» ABOUT THIS TASK:
Transcribe exactly, please, the lines from the one containing "Task: Play video for DUCARROZ Nikita" through the end of the records below, and leave out the pictures.
==== STUDY MATERIAL ====
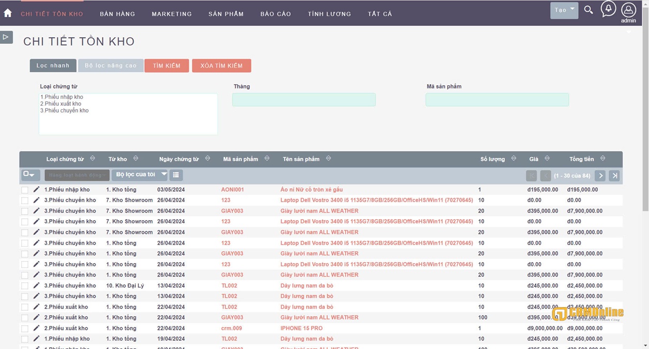Go to last page using the end arrow icon
The image size is (649, 349).
(614, 175)
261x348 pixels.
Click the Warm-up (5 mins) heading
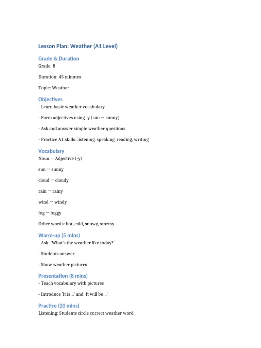point(59,236)
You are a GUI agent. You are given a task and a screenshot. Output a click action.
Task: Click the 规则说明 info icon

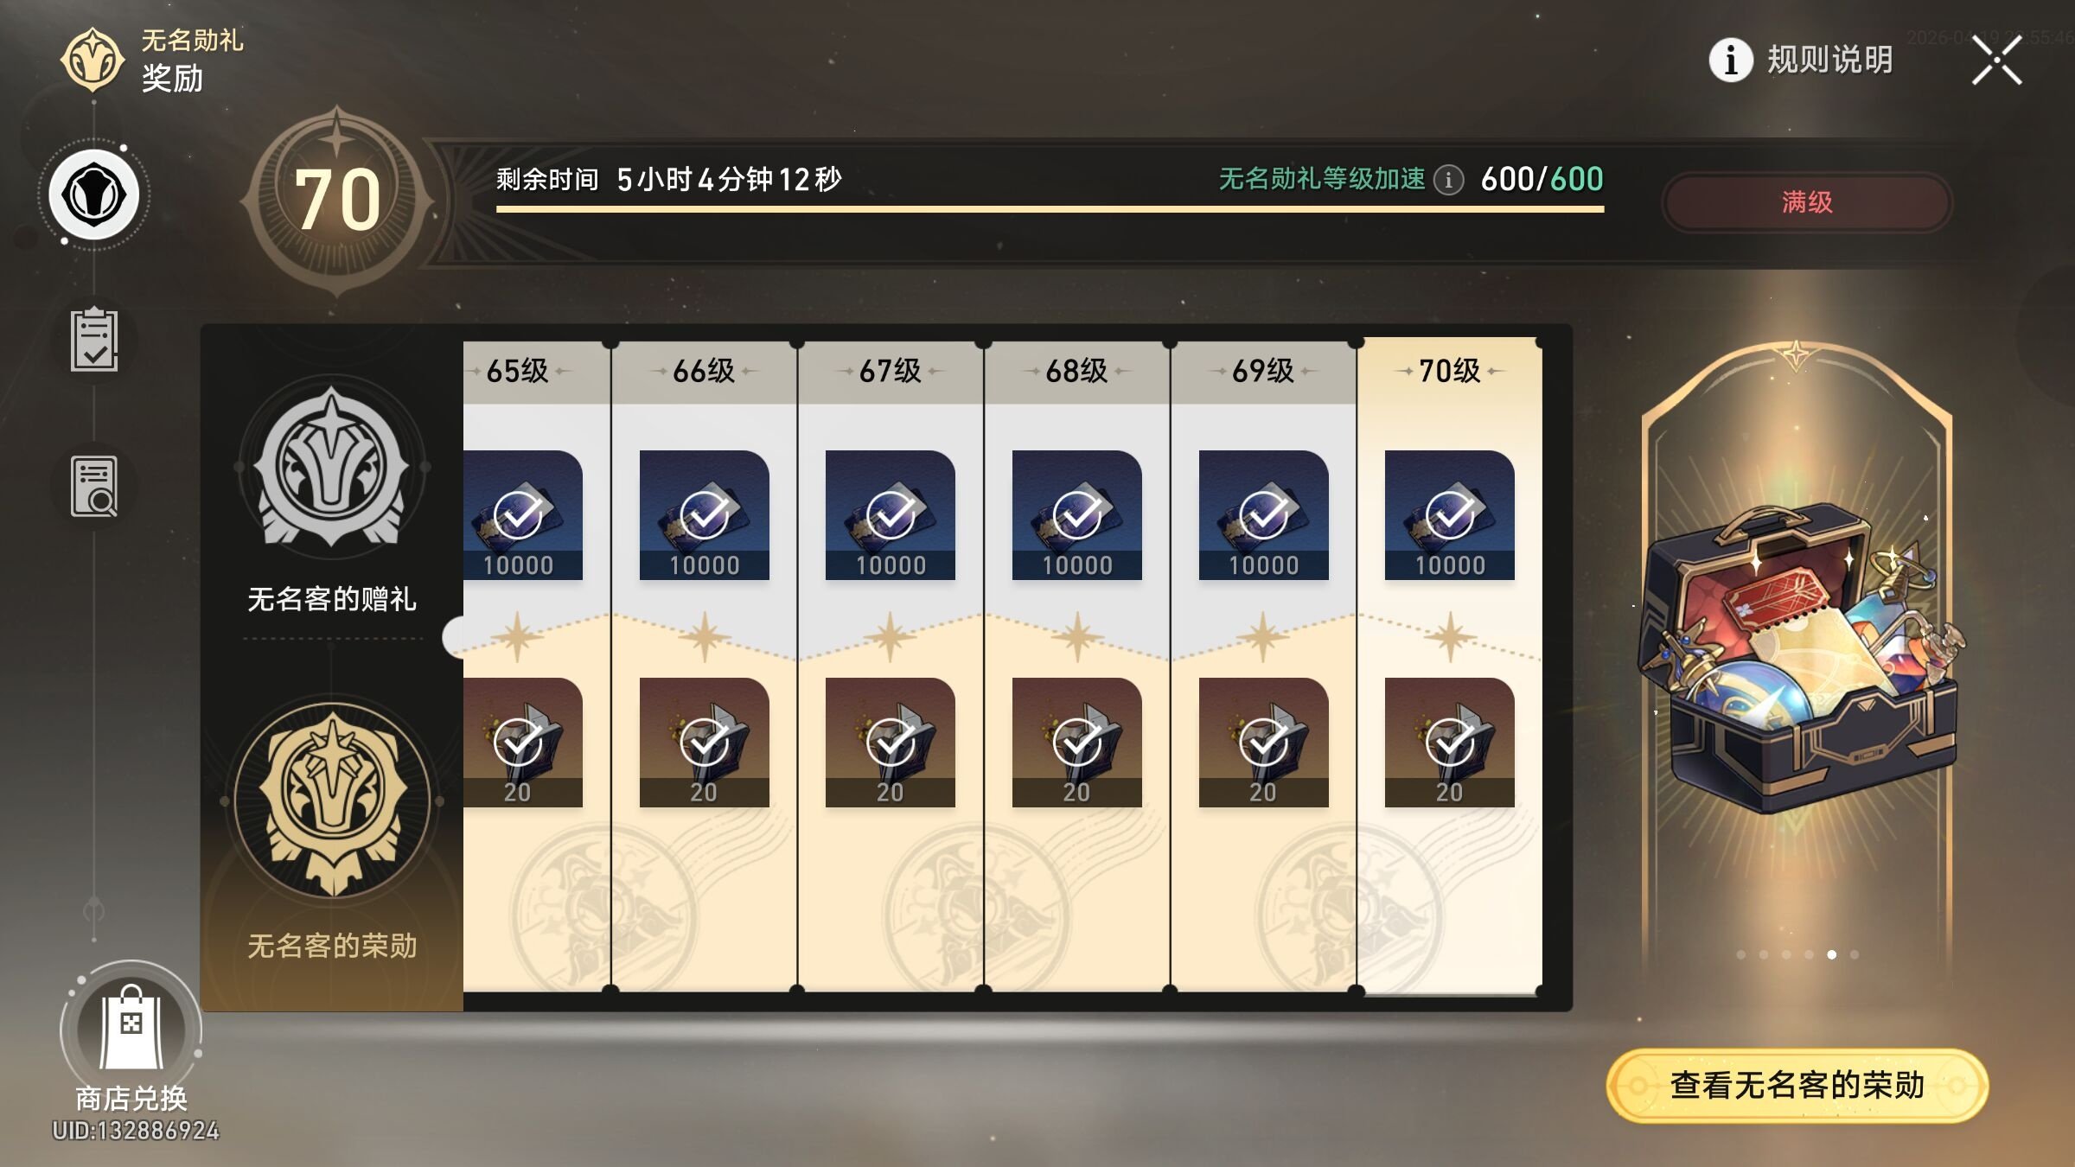pos(1731,60)
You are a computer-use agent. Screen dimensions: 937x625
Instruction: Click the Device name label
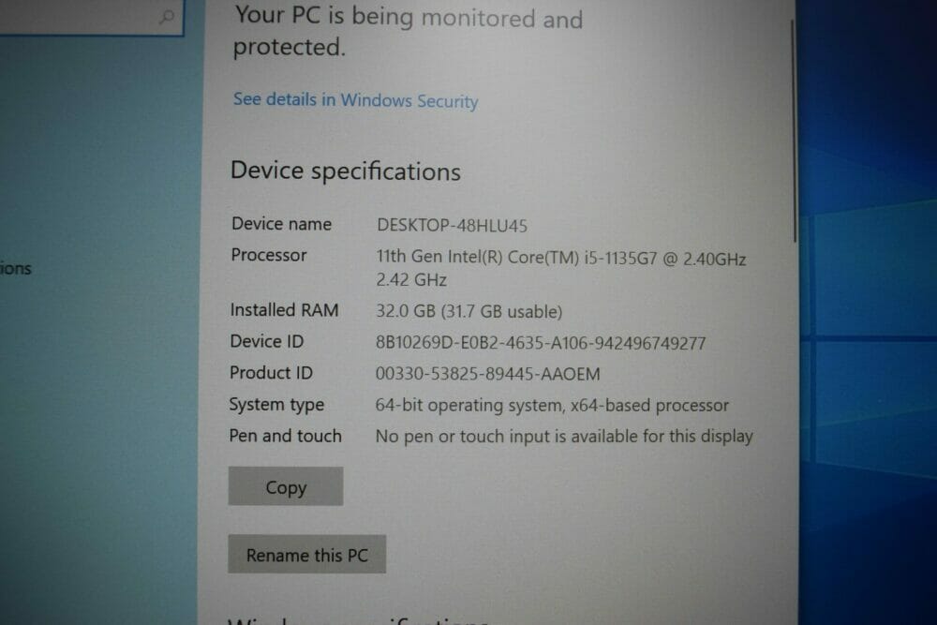[x=281, y=223]
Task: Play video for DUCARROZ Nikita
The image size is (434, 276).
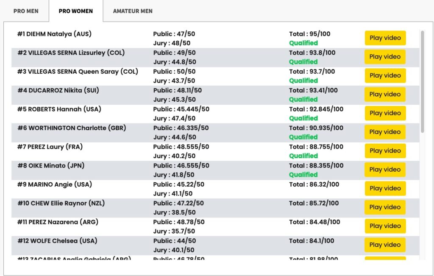Action: click(x=385, y=95)
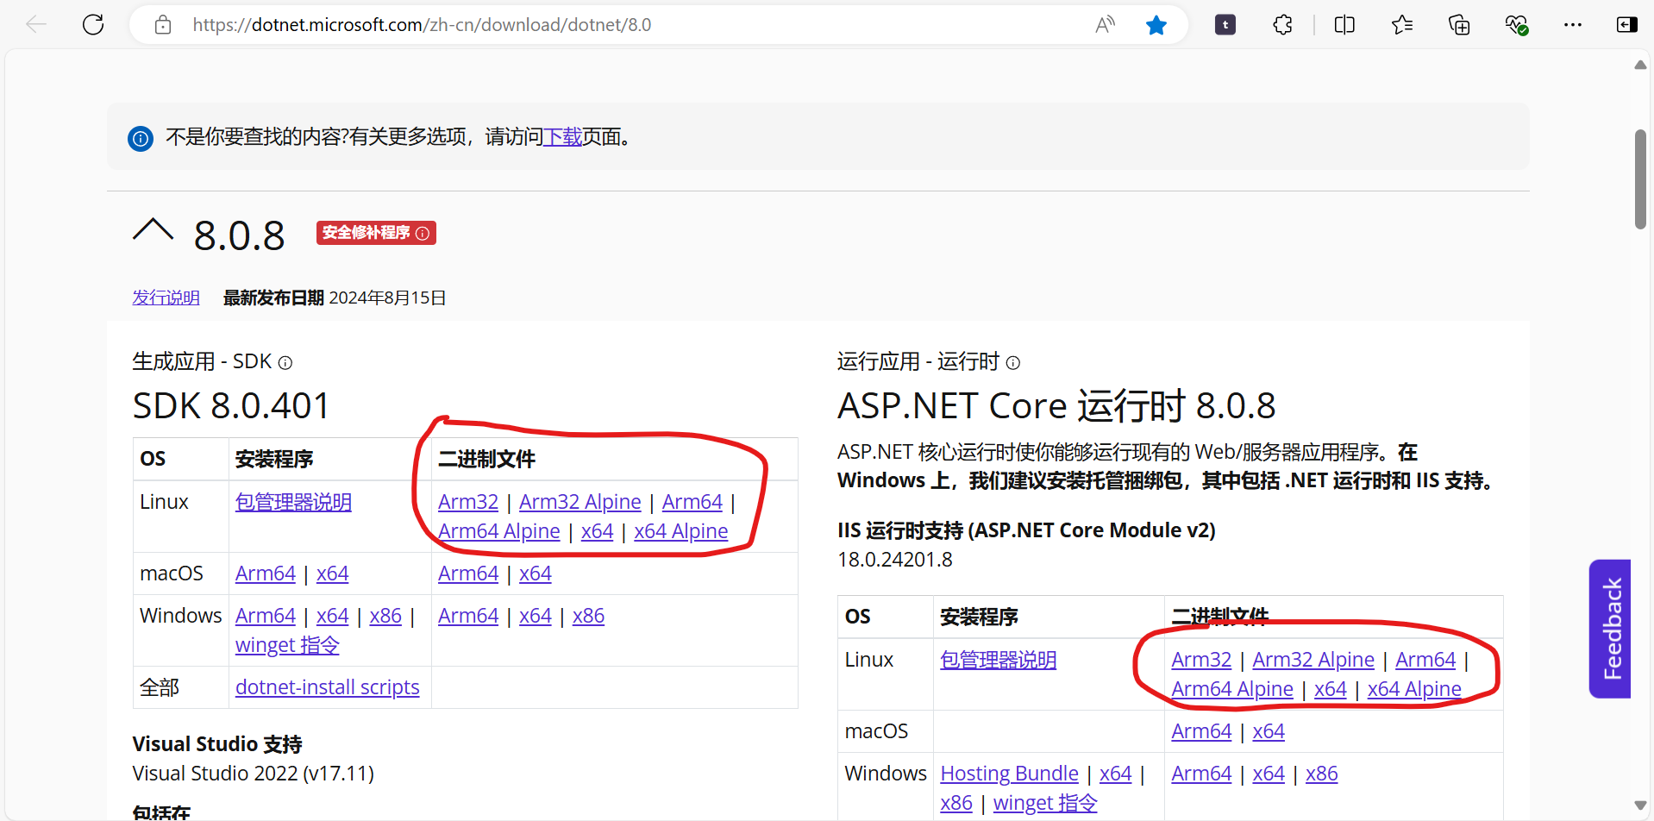Open the Extensions puzzle icon
The height and width of the screenshot is (821, 1654).
(x=1282, y=25)
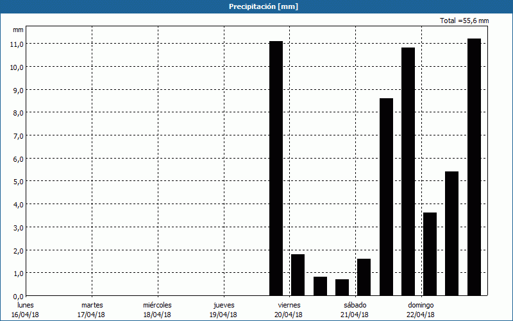
Task: Click the 11,0 value on the y-axis
Action: (16, 44)
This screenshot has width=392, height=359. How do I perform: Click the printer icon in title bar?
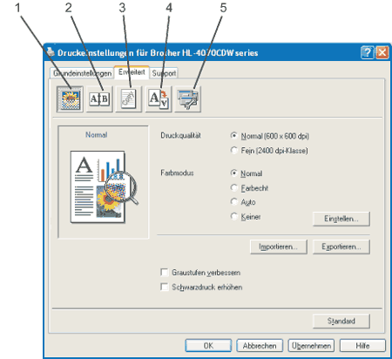(x=51, y=52)
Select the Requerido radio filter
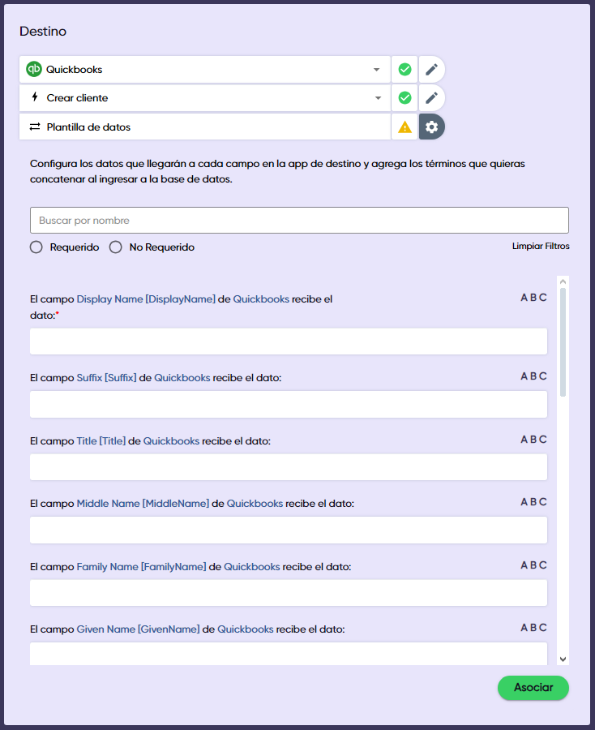The height and width of the screenshot is (730, 595). click(36, 247)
====
» ANSWER:
Task: Play video for DUCARROZ Nikita
The image size is (434, 276).
Action: click(x=385, y=95)
Open the Extensions puzzle icon
The height and width of the screenshot is (821, 1654).
(x=1282, y=25)
Task: Click the 11,0 value on the y-axis
Action: (16, 44)
This screenshot has width=392, height=359. How do I perform: Click the printer icon in title bar?
(x=51, y=52)
Select the Requerido radio filter
The height and width of the screenshot is (730, 595). click(36, 247)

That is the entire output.